Postes médicaux de garde: les généralistes font front contre les " mesures De Block "
Syndicats et organisations de médecins généralistes se sont réunis en front commun pour fustiger ce lundi le gel même partiel du budget des postes médicaux de garde annoncé par la ministre de la Santé. " Si aucun engagement n'est pris en soutien de la première ligne de soins, des actions ne sont pas exclues ", menace le regroupement professionnel.
Représentants wallons, bruxellois et flamands des syndicats médicaux et des organisations de médecins généralistes expriment ce lundi leur " indignation face au gel brutal " de 10,2 millions d'euros nécessaires au développement des postes médicaux de garde (PMG) sur tout le territoire belge.

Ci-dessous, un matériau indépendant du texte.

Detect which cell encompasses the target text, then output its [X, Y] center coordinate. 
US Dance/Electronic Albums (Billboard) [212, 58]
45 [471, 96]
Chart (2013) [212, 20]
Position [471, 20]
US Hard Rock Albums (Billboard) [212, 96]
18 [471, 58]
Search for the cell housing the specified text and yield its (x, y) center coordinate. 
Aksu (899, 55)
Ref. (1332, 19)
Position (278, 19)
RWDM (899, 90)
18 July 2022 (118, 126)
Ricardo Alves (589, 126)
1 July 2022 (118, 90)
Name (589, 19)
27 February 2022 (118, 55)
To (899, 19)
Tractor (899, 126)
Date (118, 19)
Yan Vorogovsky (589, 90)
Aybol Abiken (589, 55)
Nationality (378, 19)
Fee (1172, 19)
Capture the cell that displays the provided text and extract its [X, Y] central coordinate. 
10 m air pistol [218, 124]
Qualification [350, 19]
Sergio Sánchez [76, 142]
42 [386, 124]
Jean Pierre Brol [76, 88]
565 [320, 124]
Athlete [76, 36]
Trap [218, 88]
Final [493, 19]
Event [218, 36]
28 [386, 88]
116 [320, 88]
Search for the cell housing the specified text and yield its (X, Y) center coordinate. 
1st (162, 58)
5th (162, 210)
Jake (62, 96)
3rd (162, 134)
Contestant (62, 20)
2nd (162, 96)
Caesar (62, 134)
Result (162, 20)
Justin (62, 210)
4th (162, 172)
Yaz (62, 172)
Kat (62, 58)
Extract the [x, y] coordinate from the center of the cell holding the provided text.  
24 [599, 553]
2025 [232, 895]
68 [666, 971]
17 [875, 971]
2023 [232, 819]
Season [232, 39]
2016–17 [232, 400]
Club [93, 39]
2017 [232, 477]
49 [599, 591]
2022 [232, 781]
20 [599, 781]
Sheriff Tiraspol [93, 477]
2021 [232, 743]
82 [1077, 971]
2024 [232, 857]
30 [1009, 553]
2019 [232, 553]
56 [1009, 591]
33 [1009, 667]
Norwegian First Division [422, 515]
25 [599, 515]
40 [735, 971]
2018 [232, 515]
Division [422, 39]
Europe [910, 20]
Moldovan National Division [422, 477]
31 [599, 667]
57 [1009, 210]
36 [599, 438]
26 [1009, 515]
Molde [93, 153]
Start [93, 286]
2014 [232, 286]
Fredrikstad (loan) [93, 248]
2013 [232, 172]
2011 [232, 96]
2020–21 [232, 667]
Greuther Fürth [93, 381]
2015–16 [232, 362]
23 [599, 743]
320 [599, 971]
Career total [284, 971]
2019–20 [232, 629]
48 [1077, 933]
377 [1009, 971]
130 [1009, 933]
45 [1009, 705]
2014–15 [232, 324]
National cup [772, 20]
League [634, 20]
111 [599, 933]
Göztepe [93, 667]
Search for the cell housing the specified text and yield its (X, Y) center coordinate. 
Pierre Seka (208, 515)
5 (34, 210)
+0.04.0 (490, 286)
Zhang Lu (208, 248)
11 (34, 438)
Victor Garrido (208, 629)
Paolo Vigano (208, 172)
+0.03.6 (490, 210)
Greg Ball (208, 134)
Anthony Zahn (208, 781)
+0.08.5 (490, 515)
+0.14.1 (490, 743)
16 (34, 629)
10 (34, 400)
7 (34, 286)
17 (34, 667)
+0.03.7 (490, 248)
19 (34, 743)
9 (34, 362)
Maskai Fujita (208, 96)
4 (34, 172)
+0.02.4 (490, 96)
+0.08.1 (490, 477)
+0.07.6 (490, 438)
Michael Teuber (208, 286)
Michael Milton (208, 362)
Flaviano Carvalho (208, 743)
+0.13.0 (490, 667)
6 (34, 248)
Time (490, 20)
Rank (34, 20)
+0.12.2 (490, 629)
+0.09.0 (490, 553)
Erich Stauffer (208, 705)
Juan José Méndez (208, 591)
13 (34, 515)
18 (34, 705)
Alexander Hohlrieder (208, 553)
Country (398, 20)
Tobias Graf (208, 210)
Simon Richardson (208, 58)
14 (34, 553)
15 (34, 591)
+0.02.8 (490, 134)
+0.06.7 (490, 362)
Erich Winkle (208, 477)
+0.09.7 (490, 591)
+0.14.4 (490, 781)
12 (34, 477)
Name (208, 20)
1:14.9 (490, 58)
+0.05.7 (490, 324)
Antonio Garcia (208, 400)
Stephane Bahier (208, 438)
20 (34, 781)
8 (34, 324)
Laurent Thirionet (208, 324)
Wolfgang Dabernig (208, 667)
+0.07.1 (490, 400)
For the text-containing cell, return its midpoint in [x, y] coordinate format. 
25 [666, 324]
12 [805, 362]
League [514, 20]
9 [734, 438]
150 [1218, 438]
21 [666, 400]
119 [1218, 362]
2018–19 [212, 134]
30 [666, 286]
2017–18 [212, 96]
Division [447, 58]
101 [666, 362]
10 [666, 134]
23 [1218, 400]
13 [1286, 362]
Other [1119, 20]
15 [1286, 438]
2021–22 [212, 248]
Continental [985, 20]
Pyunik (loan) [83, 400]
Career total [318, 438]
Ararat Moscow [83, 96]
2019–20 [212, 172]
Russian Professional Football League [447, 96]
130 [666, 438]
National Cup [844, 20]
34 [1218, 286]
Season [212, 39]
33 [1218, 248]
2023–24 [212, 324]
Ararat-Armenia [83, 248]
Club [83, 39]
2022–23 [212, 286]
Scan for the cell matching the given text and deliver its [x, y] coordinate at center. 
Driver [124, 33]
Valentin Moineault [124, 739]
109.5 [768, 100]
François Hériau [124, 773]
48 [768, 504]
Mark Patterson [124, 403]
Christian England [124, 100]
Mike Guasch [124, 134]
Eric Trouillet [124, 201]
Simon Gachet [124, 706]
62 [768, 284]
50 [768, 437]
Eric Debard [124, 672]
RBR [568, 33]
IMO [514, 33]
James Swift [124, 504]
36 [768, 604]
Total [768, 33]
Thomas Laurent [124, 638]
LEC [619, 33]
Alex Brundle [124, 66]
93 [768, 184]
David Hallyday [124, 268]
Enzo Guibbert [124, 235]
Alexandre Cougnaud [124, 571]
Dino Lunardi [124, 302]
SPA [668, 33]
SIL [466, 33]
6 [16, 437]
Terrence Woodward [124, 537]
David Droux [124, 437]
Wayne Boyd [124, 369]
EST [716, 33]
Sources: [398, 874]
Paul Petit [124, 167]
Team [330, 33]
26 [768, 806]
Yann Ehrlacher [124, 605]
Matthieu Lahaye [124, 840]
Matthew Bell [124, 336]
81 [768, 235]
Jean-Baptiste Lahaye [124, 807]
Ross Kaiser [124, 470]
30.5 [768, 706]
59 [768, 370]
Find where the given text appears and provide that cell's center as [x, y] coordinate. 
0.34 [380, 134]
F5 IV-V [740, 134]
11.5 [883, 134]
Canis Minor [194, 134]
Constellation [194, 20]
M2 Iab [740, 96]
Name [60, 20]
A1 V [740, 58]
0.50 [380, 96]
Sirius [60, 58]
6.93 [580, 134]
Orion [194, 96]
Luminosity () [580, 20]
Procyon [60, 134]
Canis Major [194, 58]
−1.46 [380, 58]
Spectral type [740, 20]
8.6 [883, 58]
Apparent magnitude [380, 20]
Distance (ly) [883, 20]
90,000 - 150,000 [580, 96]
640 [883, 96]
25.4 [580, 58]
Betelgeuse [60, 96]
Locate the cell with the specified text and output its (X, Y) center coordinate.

" Une réforme de la garde en médecine générale qui est un service indispensable à la population ", insiste le front commun constitué par douzes associations au sein desquelles on retrouve le Fag, la FAMGB, l'Absym, le Syndicat flamand des généralistes (SVH) ou encore Wachtposten Vlaanderen.
Ce front des médecins de première ligne rappelle que le développement des PMG doit être une priorité pour les décideurs politiques. Et pour cause, renforcer la première ligne de soins en dehors des heures habituelles d'ouverture ainsi que sa visibilité, répond à deux objectifs estiment les généralistes: augmenter la qualité des soins par l'articulation entre les différentes lignes pour assurer les meilleures interventions au meilleur endroit et augmenter l'attractivité de la profession en lui assurant la sécurité et l'équilibre entre vie privée et vie professionnelle.
" Les mesures De Block vont totalement à l'encontre de ces deux objectifs, en hypothéquant la couverture en PMG sur tout le territoire belge pendant le weekend et en soirée de semaine ", condamne le front commun.
C'est que le système de triage des appels des patients avec numéro d'appel unique le 1733, revendiqué depuis longtemps par les acteurs de terrain, peine à se développer. Et nos gouvernants portent la responsabilité de cette lenteur, jugent les associations médicales.
" L'amertume, la déception et la colère sont grandes: il est totalement inacceptable qu'une ministre balaye unilatéralement et sans aucune concertation préalable des accords déjà établis. Les syndicats et les organisations de médecins généralistes revendiquent que le principe fondamental d'une concertation entre les pouvoirs publics et les acteurs de terrain soit réinstauré et respecté ".
Pour beaucoup d'observateurs, le gel imposé réduit à néant le travail de longue haleine des généralistes et risque démotiver les troupes.
Les syndicats en arrivent à sérieusement s'interroger sur le sens des négociations pour un nouvel accord médico-mutuelliste, si le ministre en charge ne s'y conforme pas ultérieurement.
Entre-temps la ministre Maggie De Block a fait partiellement marche arrière: le Conseil des Ministres a décidé vendredi dernier d'octroyer un certain budget pour le financement des frais d'installation des PMG dont la demande a été déposée à l'INAMI avant le 12/10/2015 (lire Le gouvernement Michel tempère le gel des postes de garde). Le 29 octobre prochain, les organisations de médecins généralistes et les syndicats médicaux seront reçus au cabinet.
" Si cette rencontre n'aboutit pas à un engagement d'un soutien ferme au développement rapide de la garde en médecine générale et plus largement à un soutien ferme à la première ligne de soins dans sa multidisciplinarité et son rôle dans le traitement des malades atteints de maladie chronique, des actions de la part des médecins ne sont pas exclues ", conclut le front commun.